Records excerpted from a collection

-- start --

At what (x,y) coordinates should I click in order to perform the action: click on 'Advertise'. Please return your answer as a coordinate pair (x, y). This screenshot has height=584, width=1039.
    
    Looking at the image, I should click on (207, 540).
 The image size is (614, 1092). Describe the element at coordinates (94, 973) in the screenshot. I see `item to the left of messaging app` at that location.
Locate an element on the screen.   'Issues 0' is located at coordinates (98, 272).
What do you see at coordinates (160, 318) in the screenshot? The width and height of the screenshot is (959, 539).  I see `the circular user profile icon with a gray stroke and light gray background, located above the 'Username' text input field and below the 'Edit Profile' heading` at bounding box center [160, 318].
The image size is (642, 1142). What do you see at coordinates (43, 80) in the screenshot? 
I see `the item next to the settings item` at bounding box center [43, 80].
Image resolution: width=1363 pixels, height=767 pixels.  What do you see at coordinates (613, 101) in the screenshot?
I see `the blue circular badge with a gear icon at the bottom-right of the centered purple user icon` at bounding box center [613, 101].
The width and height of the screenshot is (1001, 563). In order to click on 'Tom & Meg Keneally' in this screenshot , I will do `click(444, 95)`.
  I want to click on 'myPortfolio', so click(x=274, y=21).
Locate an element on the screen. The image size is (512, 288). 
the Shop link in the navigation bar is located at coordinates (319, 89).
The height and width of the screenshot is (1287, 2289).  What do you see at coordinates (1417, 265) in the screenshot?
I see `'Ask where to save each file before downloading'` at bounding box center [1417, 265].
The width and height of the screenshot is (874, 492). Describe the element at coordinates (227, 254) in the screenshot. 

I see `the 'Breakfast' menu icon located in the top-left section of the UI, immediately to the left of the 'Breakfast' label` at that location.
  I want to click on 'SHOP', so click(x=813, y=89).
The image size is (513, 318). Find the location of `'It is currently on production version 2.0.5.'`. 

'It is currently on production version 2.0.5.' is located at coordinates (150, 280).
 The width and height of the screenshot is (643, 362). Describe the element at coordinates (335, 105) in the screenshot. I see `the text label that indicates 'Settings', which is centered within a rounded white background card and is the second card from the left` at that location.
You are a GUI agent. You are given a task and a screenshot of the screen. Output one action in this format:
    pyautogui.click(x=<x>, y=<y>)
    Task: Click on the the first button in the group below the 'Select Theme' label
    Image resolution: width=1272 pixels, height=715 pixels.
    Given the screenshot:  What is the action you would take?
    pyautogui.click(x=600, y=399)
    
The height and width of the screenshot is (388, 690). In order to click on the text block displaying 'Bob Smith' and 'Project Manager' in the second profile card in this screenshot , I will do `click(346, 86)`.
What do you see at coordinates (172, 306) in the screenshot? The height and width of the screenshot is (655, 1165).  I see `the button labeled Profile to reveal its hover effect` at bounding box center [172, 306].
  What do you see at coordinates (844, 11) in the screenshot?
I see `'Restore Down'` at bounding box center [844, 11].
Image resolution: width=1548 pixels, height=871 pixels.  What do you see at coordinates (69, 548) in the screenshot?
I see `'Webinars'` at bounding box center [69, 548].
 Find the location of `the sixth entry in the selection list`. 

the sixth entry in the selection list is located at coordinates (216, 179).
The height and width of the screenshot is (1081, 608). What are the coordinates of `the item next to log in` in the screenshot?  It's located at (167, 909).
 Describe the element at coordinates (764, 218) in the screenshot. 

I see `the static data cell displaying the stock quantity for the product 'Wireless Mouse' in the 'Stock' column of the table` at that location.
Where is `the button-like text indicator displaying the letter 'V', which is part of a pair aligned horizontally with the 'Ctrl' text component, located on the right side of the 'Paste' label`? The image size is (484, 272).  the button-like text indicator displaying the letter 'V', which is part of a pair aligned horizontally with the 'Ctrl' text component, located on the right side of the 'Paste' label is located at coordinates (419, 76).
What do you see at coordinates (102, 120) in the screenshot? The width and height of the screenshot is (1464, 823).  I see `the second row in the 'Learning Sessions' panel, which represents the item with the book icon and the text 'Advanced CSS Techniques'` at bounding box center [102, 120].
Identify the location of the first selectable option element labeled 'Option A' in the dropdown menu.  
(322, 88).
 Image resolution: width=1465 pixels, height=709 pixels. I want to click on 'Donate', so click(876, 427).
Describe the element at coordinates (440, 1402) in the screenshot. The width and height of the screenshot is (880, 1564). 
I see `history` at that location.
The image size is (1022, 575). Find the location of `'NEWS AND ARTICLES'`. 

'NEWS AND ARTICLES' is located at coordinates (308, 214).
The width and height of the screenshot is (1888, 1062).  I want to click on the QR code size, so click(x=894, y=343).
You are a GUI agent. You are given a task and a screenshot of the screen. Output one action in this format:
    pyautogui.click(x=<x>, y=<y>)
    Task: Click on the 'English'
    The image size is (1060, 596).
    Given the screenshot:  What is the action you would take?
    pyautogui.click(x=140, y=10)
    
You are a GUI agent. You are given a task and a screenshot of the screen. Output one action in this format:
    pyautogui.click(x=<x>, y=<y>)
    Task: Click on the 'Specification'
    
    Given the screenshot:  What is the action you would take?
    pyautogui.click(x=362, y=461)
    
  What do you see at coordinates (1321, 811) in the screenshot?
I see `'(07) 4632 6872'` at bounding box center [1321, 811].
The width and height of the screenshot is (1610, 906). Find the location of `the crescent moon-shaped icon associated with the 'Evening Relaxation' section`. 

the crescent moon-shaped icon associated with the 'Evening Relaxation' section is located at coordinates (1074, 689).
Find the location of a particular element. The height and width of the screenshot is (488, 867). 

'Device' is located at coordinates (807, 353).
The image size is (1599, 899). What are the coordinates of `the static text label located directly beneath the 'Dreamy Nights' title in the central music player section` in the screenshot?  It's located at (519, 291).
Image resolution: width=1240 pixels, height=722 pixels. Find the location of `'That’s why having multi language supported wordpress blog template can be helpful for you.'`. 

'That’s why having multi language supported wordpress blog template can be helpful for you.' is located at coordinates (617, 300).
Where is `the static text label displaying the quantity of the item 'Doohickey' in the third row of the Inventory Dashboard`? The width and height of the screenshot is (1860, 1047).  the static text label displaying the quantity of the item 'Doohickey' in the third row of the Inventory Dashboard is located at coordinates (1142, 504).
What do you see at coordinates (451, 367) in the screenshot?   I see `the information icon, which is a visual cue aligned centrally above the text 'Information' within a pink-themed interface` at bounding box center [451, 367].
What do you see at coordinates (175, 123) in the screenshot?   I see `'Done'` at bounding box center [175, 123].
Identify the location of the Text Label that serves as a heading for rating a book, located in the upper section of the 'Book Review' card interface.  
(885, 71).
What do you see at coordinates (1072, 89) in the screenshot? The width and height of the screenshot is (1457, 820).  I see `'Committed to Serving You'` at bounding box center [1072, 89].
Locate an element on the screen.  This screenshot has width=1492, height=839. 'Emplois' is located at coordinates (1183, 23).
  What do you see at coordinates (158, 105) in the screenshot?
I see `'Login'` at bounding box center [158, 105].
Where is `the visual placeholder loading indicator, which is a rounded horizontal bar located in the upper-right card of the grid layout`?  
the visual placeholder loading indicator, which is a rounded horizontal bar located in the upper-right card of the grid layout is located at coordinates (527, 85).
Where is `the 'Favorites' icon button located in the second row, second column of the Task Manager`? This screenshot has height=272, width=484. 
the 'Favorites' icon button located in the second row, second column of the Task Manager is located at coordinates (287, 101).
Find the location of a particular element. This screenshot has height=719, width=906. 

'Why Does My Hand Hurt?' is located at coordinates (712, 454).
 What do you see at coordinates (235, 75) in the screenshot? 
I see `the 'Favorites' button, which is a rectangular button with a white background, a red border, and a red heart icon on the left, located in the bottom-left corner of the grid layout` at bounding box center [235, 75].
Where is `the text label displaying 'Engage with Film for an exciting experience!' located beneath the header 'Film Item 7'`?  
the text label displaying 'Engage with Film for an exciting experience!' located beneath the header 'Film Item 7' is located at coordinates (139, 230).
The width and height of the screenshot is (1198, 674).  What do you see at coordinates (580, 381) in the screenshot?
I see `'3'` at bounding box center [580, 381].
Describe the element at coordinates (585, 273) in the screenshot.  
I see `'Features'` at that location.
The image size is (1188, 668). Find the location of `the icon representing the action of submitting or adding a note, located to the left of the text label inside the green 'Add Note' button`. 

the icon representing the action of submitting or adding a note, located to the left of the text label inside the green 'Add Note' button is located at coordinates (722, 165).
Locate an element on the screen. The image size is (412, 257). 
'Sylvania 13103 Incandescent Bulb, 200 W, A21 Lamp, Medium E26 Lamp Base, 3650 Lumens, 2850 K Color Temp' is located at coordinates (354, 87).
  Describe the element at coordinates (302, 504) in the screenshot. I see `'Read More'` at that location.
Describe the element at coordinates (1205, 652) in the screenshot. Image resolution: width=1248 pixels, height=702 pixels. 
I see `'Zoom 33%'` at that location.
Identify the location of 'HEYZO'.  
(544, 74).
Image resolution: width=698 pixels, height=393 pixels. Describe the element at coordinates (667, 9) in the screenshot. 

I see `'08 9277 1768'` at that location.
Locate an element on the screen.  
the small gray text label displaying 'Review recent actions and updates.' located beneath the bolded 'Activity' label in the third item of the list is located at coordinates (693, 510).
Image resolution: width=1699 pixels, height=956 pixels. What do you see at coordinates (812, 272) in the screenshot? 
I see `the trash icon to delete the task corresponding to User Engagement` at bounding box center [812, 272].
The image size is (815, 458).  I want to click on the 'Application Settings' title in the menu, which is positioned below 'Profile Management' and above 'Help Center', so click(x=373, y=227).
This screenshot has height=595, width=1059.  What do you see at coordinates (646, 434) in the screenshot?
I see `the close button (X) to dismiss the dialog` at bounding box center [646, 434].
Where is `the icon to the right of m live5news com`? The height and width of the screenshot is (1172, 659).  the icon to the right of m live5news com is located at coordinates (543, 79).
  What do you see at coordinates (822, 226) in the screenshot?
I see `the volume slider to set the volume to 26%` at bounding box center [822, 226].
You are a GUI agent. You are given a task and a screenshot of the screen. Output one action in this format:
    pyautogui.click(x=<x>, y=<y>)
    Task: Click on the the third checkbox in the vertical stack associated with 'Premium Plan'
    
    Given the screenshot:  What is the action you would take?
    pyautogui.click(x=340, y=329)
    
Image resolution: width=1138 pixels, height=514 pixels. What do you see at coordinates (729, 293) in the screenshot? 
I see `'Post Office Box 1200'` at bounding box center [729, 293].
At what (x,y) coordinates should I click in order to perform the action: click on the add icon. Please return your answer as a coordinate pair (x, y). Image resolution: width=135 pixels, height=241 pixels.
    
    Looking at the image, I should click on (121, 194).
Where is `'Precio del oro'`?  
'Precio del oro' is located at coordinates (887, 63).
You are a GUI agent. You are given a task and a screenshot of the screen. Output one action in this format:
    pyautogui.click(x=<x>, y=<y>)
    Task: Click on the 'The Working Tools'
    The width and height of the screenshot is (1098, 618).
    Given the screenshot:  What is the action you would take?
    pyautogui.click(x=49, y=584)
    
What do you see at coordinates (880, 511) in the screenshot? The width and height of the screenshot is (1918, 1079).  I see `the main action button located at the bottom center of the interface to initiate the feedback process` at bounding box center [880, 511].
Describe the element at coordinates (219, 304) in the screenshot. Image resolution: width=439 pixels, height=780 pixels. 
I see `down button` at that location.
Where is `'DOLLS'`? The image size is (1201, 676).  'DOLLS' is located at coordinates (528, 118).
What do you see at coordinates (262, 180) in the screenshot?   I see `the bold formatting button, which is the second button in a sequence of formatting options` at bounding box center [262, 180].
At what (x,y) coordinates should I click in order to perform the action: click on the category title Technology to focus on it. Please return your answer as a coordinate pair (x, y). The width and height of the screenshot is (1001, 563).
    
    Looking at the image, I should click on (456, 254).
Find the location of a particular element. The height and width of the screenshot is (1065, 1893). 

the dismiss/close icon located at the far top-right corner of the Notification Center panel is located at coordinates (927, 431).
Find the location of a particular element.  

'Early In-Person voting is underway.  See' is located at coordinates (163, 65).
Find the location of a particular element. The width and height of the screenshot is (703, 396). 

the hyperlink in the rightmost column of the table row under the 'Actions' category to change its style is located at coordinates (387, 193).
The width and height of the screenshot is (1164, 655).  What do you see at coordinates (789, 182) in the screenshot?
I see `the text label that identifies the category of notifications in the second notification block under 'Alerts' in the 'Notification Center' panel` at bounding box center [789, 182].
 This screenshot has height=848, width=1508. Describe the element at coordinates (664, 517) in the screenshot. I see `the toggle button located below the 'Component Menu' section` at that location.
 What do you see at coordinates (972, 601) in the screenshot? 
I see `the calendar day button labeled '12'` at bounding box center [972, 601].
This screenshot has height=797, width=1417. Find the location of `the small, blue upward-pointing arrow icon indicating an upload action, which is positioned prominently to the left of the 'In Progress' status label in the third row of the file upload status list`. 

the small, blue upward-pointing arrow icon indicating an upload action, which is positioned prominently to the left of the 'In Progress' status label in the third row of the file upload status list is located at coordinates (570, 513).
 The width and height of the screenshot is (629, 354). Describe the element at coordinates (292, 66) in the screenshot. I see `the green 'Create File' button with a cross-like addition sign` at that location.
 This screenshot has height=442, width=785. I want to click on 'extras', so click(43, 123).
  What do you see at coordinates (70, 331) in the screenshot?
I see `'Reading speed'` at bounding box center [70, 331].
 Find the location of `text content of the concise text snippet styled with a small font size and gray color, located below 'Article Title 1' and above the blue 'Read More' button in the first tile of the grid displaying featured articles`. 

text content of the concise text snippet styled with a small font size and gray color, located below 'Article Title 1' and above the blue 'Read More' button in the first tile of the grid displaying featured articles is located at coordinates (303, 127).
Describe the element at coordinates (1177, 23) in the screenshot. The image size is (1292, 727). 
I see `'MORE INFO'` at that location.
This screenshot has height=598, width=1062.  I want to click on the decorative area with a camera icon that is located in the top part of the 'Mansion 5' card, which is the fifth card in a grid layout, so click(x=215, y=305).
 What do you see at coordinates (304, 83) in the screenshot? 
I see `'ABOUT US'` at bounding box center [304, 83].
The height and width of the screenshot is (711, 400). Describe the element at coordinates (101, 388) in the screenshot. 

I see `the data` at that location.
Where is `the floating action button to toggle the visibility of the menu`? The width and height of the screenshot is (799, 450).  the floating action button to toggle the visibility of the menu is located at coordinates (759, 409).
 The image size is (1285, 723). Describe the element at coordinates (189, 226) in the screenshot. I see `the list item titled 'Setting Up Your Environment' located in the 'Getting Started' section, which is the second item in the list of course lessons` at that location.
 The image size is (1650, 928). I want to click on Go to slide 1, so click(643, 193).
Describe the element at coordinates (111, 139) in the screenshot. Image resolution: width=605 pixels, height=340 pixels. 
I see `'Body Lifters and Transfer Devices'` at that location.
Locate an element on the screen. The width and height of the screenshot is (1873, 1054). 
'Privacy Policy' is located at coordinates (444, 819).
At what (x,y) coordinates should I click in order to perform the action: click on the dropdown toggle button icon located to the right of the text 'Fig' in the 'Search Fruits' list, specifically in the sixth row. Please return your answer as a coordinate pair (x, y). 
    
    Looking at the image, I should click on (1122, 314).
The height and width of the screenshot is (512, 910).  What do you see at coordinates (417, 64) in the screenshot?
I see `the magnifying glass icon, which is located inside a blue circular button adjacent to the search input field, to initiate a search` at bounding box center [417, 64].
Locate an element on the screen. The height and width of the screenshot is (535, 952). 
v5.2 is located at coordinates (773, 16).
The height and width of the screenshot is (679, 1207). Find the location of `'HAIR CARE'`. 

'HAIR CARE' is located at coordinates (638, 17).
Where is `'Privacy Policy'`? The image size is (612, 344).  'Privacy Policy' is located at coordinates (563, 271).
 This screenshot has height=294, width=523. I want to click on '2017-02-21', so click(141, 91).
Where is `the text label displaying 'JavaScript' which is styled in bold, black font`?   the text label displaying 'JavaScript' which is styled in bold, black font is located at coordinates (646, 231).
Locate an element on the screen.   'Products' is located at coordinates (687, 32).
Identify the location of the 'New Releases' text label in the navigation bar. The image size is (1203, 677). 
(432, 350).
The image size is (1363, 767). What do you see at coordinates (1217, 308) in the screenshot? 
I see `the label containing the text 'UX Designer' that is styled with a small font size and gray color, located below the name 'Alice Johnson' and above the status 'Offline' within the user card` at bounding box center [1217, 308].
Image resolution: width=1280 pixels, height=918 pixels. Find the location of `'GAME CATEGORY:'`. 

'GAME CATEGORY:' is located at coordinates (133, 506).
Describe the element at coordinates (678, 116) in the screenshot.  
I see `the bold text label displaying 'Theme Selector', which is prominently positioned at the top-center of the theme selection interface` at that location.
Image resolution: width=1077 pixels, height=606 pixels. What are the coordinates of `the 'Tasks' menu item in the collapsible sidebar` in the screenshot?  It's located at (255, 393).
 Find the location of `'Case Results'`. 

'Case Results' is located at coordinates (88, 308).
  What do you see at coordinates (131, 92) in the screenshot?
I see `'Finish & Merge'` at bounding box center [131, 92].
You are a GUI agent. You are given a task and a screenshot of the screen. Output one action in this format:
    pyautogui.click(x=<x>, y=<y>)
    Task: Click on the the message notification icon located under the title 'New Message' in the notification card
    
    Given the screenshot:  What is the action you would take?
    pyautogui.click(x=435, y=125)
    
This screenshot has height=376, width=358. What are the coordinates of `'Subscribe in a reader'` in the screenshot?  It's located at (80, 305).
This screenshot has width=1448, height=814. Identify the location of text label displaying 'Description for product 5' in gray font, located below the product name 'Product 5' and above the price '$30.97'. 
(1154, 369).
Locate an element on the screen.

-- end --

◆ PROBLEM REQUIREMENTS: Copy, without any change, the lines from the line containing "What do you see at coordinates (172, 306)" to the line containing "The height and width of the screenshot is (1081, 608).", including both of those lines.

◆ EXERCISE RESPONSE:
What do you see at coordinates (172, 306) in the screenshot? The height and width of the screenshot is (655, 1165).  I see `the button labeled Profile to reveal its hover effect` at bounding box center [172, 306].
  What do you see at coordinates (844, 11) in the screenshot?
I see `'Restore Down'` at bounding box center [844, 11].
Image resolution: width=1548 pixels, height=871 pixels.  What do you see at coordinates (69, 548) in the screenshot?
I see `'Webinars'` at bounding box center [69, 548].
 Find the location of `the sixth entry in the selection list`. 

the sixth entry in the selection list is located at coordinates (216, 179).
The height and width of the screenshot is (1081, 608). What are the coordinates of `the item next to log in` in the screenshot?  It's located at (167, 909).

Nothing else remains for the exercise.